*RECORDED DATA*
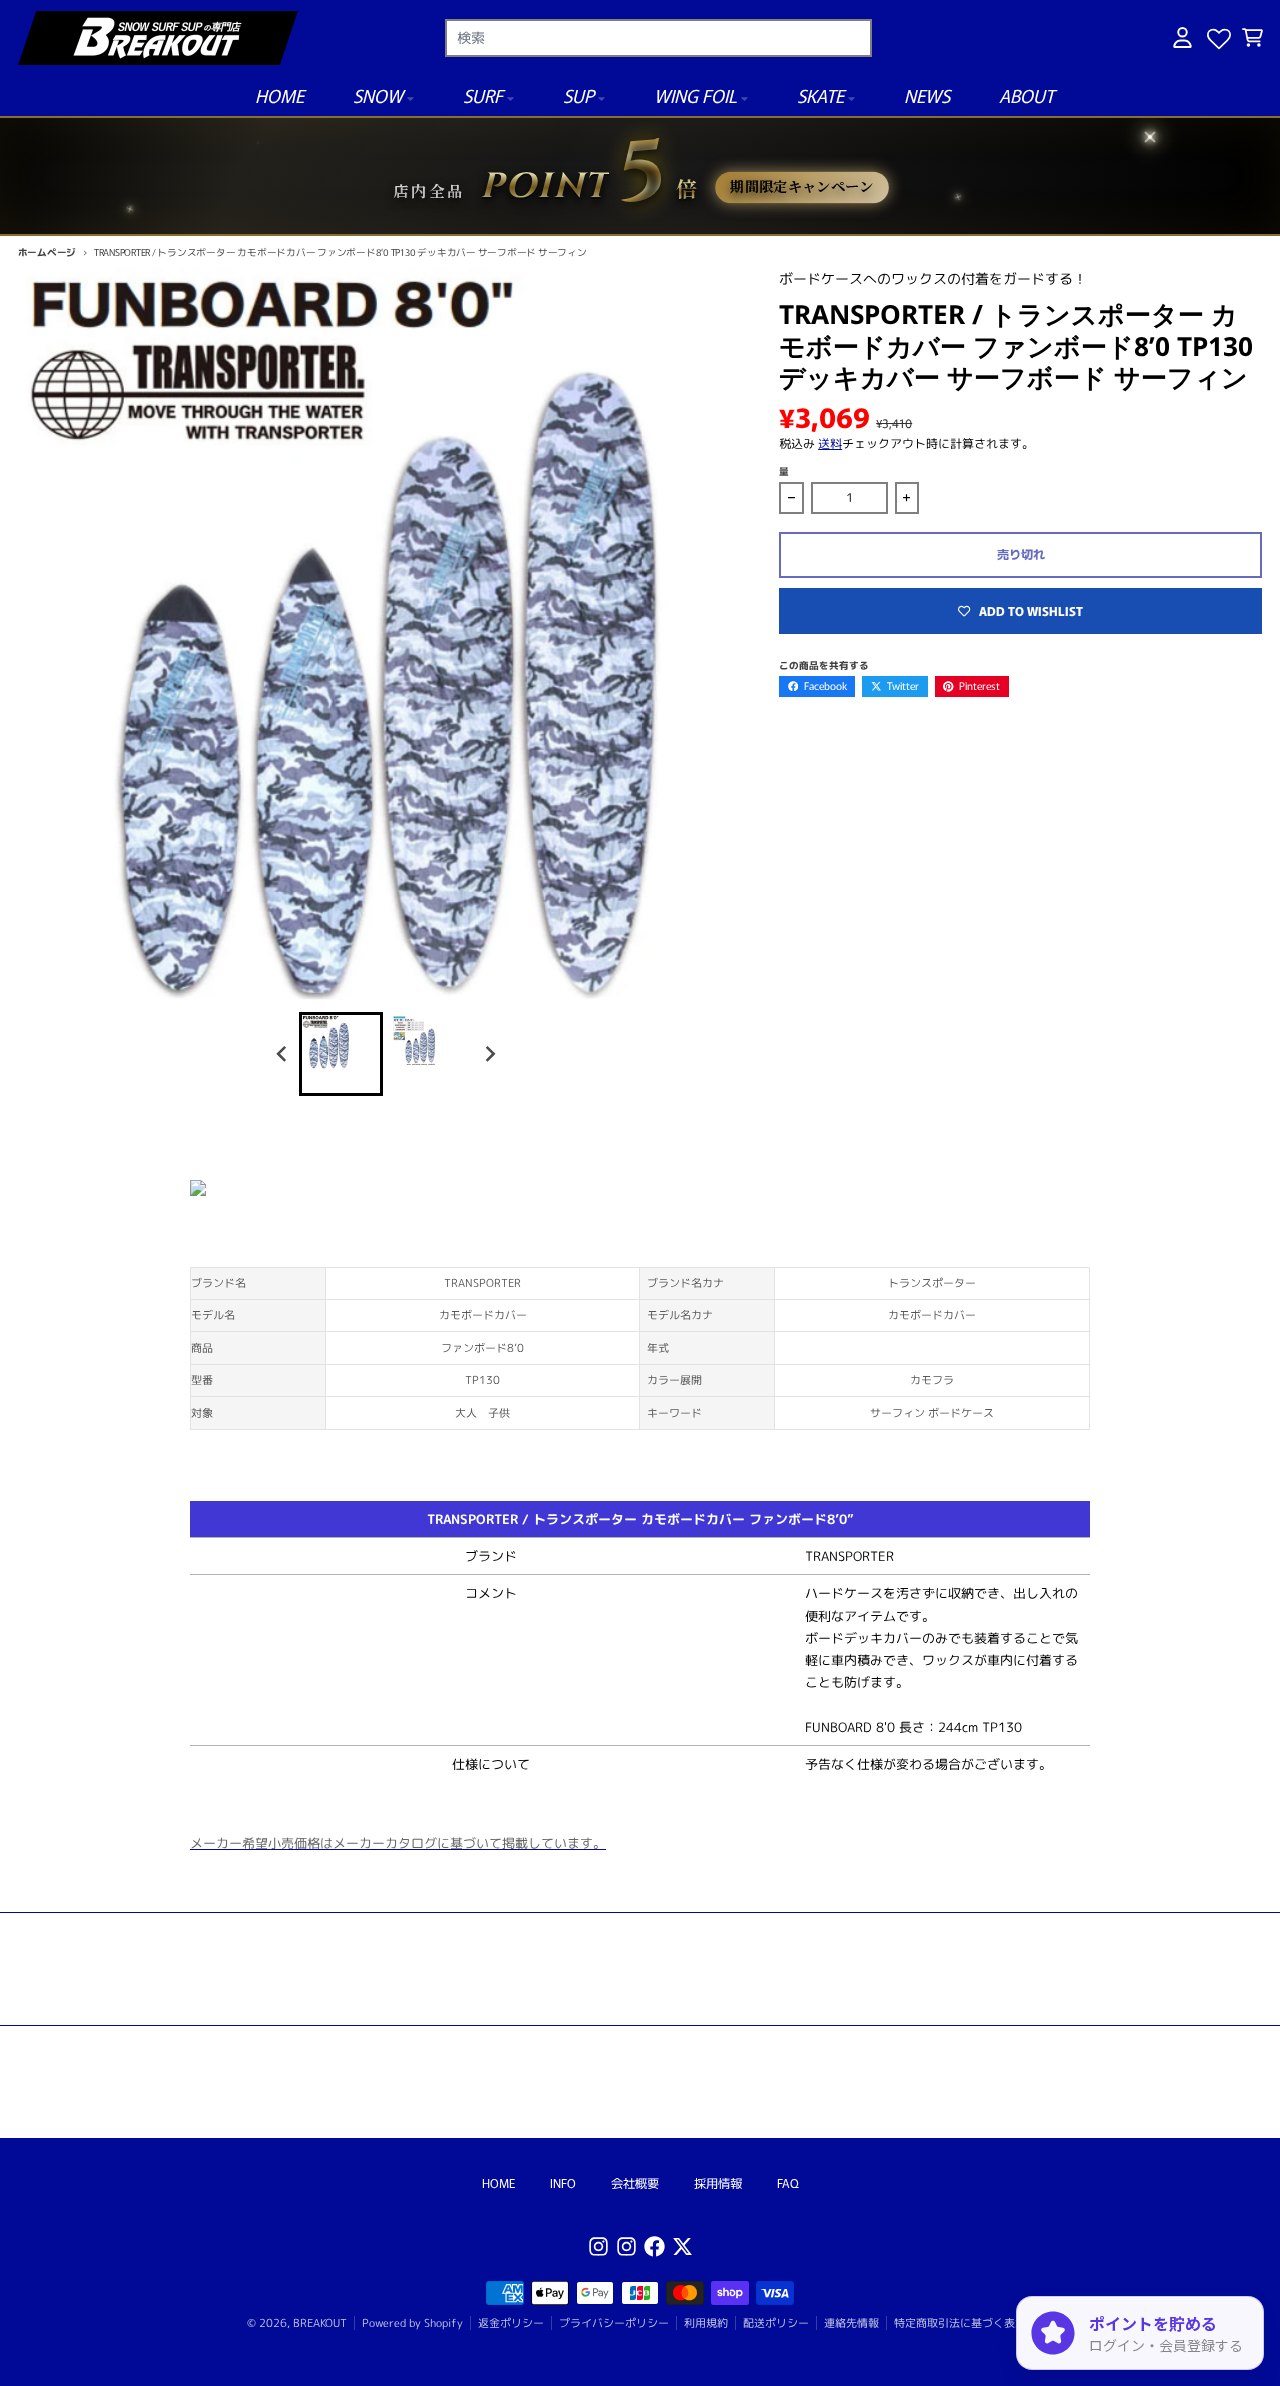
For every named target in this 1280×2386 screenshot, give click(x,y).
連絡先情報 (851, 2323)
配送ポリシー (776, 2323)
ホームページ (47, 252)
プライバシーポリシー (614, 2323)
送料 (830, 443)
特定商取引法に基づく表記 (960, 2323)
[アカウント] (1182, 37)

*EXERCISE DETAILS*
Would you retype all the material above exactly, apart from its pictures?

*RESPONSE BOX*
For every named target in this 1280×2386 screenshot, give click(x,y).
連絡先情報 (851, 2323)
配送ポリシー (776, 2323)
ホームページ (47, 252)
プライバシーポリシー (614, 2323)
送料 (830, 443)
特定商取引法に基づく表記 (960, 2323)
[アカウント] (1182, 37)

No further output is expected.